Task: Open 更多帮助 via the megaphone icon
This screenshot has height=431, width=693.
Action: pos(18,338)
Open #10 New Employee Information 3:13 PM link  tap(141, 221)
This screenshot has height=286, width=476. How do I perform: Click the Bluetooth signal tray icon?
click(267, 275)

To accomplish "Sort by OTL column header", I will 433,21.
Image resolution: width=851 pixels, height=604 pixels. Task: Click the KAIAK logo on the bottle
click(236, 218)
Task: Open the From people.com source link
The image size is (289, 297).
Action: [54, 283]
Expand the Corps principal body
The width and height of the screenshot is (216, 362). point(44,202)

--

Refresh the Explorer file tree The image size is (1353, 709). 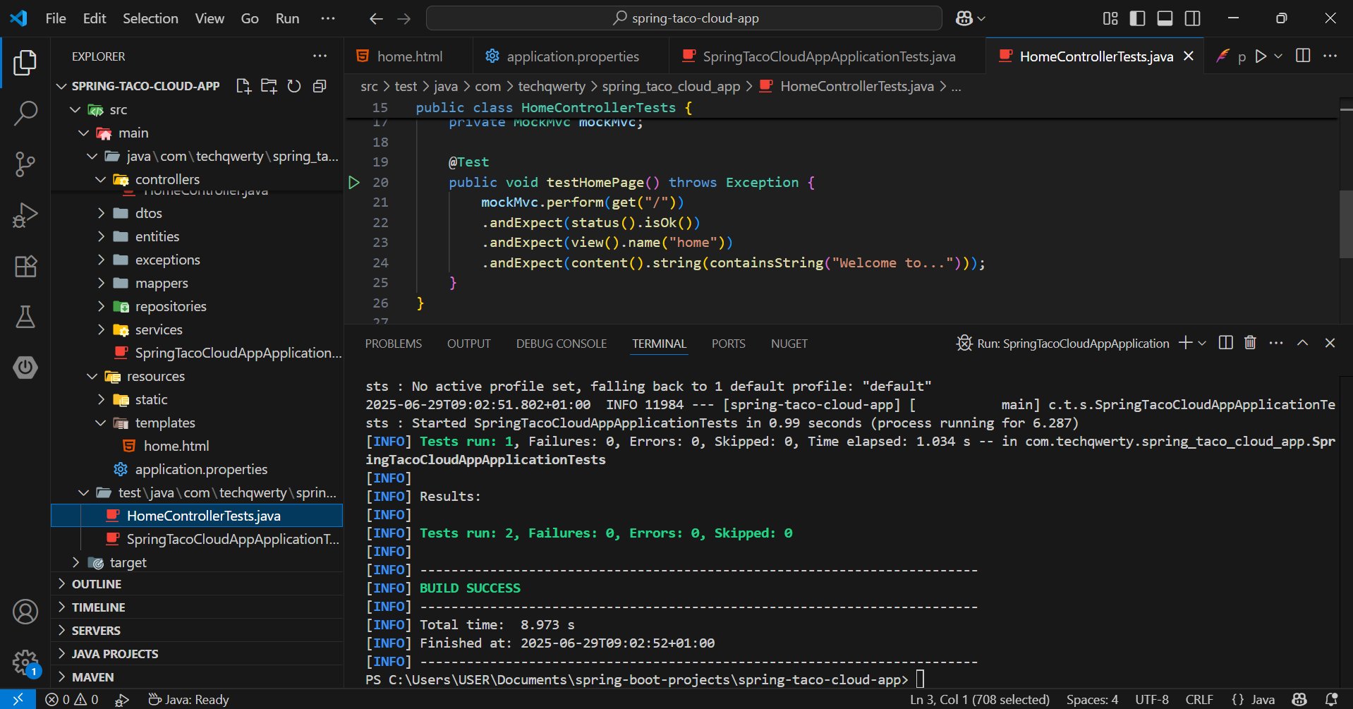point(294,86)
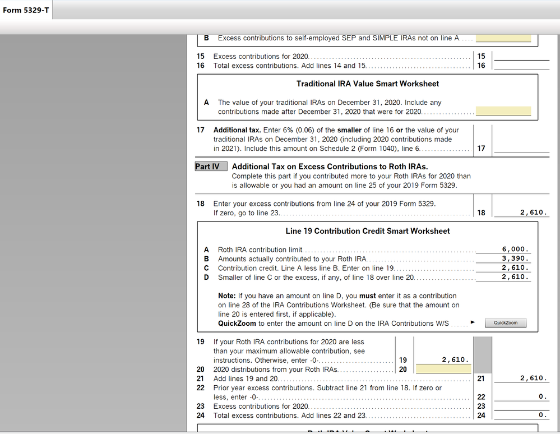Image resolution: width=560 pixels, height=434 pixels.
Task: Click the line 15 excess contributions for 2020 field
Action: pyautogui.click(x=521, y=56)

---

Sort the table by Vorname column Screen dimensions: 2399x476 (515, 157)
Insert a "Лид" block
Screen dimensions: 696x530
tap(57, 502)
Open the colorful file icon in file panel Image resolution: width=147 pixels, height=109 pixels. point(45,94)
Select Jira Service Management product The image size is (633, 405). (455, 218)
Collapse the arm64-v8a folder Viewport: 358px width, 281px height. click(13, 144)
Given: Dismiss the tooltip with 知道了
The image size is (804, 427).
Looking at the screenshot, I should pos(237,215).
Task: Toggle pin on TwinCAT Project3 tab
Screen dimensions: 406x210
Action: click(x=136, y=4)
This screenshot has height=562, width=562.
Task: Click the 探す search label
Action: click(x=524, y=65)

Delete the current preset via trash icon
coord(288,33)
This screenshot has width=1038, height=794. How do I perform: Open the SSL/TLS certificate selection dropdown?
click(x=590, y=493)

#### [Your task]
All lines above between those holding "Task: Open 更多帮助 via the megaphone icon" and "Task: Open the From people.com source link", inclusive, must be set down unchanged, and no other line may be included.

#### [Answer for this exercise]
Task: Open 更多帮助 via the megaphone icon
This screenshot has height=431, width=693.
Action: pos(18,338)
Open #10 New Employee Information 3:13 PM link  tap(141, 221)
This screenshot has height=286, width=476. How do I perform: Click the Bluetooth signal tray icon?
click(267, 275)

To accomplish "Sort by OTL column header", I will 433,21.
Image resolution: width=851 pixels, height=604 pixels. Task: Click the KAIAK logo on the bottle
click(236, 218)
Task: Open the From people.com source link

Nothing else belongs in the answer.